If Judeo-French disappeared when its speakers moved into an area with speakers of a different Jewish language, Yiddish, the same is not true of Jews who fled Spain after the expulsion of 1492 and went to the Ottoman Empire. The Jews in Greece who spoke Judeo-Greek, also called Yevanic, were overwhelmed by the speakers of the language called Ladino or Judezmo or Judeo-Spanish or Jidyo or Spanyol. (I will use the name "Ladino" because it is now the most familiar name for both the written and the spoken language.) Judeo-Greek survived in the city of Ioannina (Janina) and neighboring towns in northwestern Greece until World War II. Elsewhere, Judeo-Greek speakers switched languages and merged with the new arrivals from Spain.

^^^^^^^^^^^^^^^^

## Complete the following
[A] Using the passage on Judeo-Greek and Ladino, decide whether each statement agrees with it: (i) Judeo-Greek lasted in Ioannina and nearby towns until World War II; (ii) the text adopts "Judezmo" as its name for the language of the Jews from Spain; (iii) the Jews who fled Spain after the 1492 expulsion went to the Ottoman Empire. Give yes or no for each, along with the deciding words quoted from the passage.
[B] Pick up the passage on Judeo-Greek and Ladino right after its final sentence and carry it forward.

^^^^^^^^^^^^^^^^

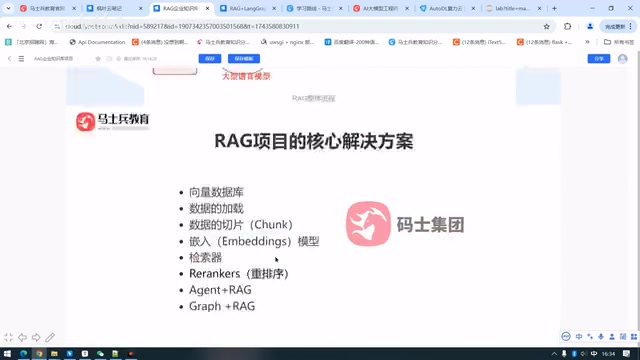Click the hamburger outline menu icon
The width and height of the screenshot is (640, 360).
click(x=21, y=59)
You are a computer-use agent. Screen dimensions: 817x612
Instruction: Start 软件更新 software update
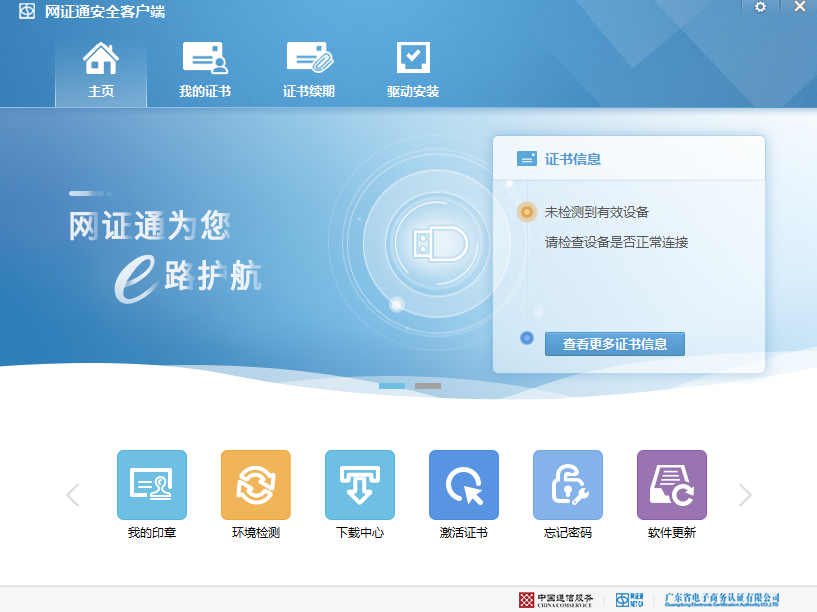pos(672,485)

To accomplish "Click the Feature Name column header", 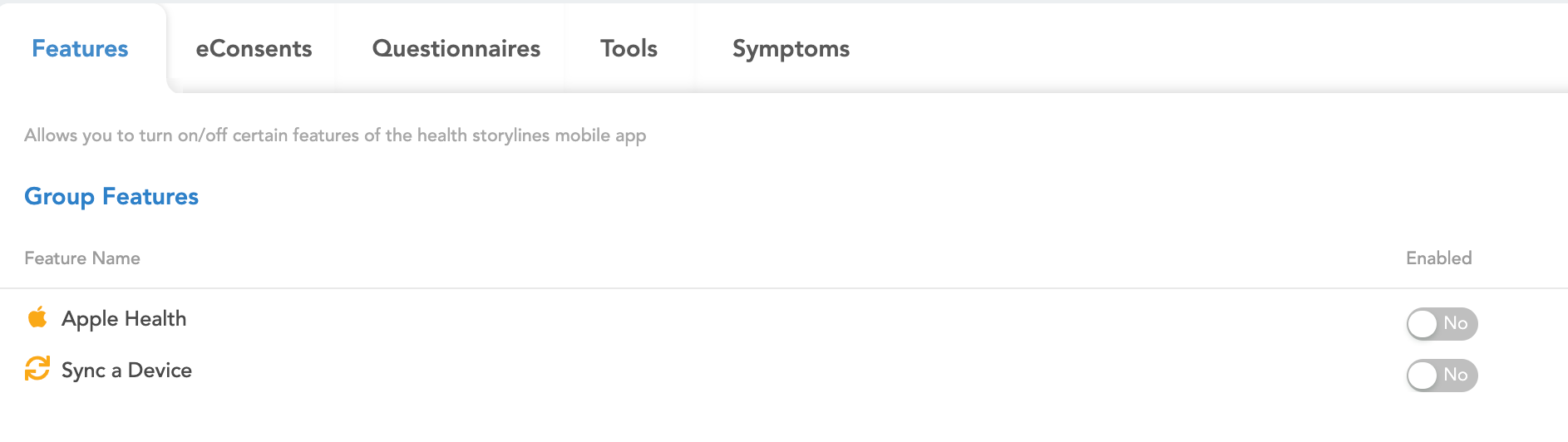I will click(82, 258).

^^^^^^^^^^^^^^^^

## Answers provided
[A]
(i) Yes: "Judeo-Greek survived in the city of Ioannina (Janina) and neighboring towns in northwestern Greece until World War II."
(ii) No: "I will use the name "Ladino" because it is now the most familiar name for both the written and the spoken language."
(iii) Yes: "Jews who fled Spain after the expulsion of 1492 and went to the Ottoman Empire"

[B]
The Ottoman Empire, like Poland-Lithuania and the Russian Empire, was a multi-lingual country. Ladino coexisted with Greek, Turkish, Bulgarian, Serbian, and a number of other languages. Ladino speakers maintained their language almost without exception until the 19th or 20th centuries. It is still spoken and is taught in the United States and Israel. Some Ladino speakers switched to French if they studied in the schools of the Alliance Israélite Universelle; nowadays, many have switched to Turkish, which has been the official and dominant language in Turkey since the fall of the Ottoman Empire.

Not all Jews who left Spain in 1492 went to the Ottoman Empire. Some went to Morocco, where a Judeo-Spanish variety called Hakitia still survives, although barely. Some went to Portugal, where they were baptized in 1497 whether they agreed to convert or not, and were declared Christians and therefore subject to the Inquisition. They did not dare speak Ladino or anything but Portuguese. Eventually, some Portuguese New Christians found their way to Holland and returned to their ancestral Judaism. Portuguese, or Judeo-Portuguese, did not survive in Holland, where the official language and the majority language were the same.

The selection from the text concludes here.